Si nous regrettons l’absence de réponse de Yannick Jadot et d’Anne Hidalgo, candidats représentant pourtant des courants politiques majeurs, le plus large champ politique est couvert et les cinq principaux candidats – ceux estimés à plus de 10% d’intentions de vote dans les sondages – ont répondu.

Les réponses sont publiées à La Semaine juridique, Édition générale. Elles sont également disponibles sur Tendance Droit, le site d’information en libre accès de LexisNexis : lien

Elles sont complétées d’une analyse approfondie de deux spécialistes, un praticien : Didier Martin, avocat associé au cabinet Bredin Prat et membre du Club des juristes, et un universitaire : Cédric Groulier, maître de conférences en droit public à Sciences Po Toulouse, membre du Laboratoire des Sciences Sociales du Politique (LaSSP) et de l’Observatoire de légistique. Cette analyse est en ligne sur Tendance Droit : lien

Elles intéresseront les plus de 800 000 professionnels du droit, ainsi que les agents publics, les entreprises, les associations, les élus locaux et au-delà, l’ensemble des citoyens.
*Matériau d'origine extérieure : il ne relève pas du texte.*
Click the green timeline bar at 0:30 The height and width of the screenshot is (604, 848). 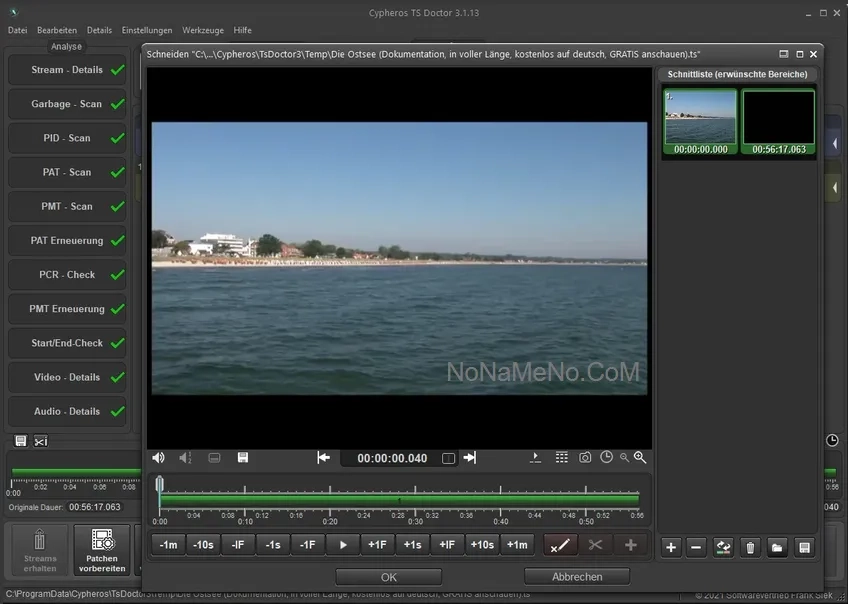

Au regard des réponses adressées par les différents candidats, peut-on être optimiste pour l’avenir ?

D’abord, notons qu’un consensus se dégage sur le fait que la qualité du droit constitue une priorité. Tous les principaux candidats, quel que soit leur positionnement, partagent cet objectif politique commun d’un droit de qualité, plus accessible et intelligible. Cela n’est, certes, pas très surprenant, mais mérite tout de même d’être remarqué.

Si l’objectif fait consensus, les solutions apportées pour l’atteindre divergent en revanche nettement. Rien que de très logique : ces divergences sont le reflet des appartenances politiques des différents candidats. Elles sont aussi la marque d’autres fractures, telle que celle existant entre les candidats ou les partis qui les soutiennent qui ont une expérience gouvernementale et ceux qui n’en ont pas eue (ou pas encore).

Il ressort encore que les différentes mesures vont incontestablement dans le bon sens. Nous regrettons cependant que les candidats restent assez évasifs à ce stade sur les modalités techniques découlant de leurs propositions. Toujours est-il qu’elles devront être suivies d’une volonté politique forte, condition sine qua non pour que ces différentes propositions puissent être effectives. À cette condition, il est possible de rester (relativement) optimiste pour l’avenir.

Et bien sûr, il importera d’être extrêmement vigilant à ce que cet enjeu ne reste pas lettre morte au lendemain de l’élection présidentielle.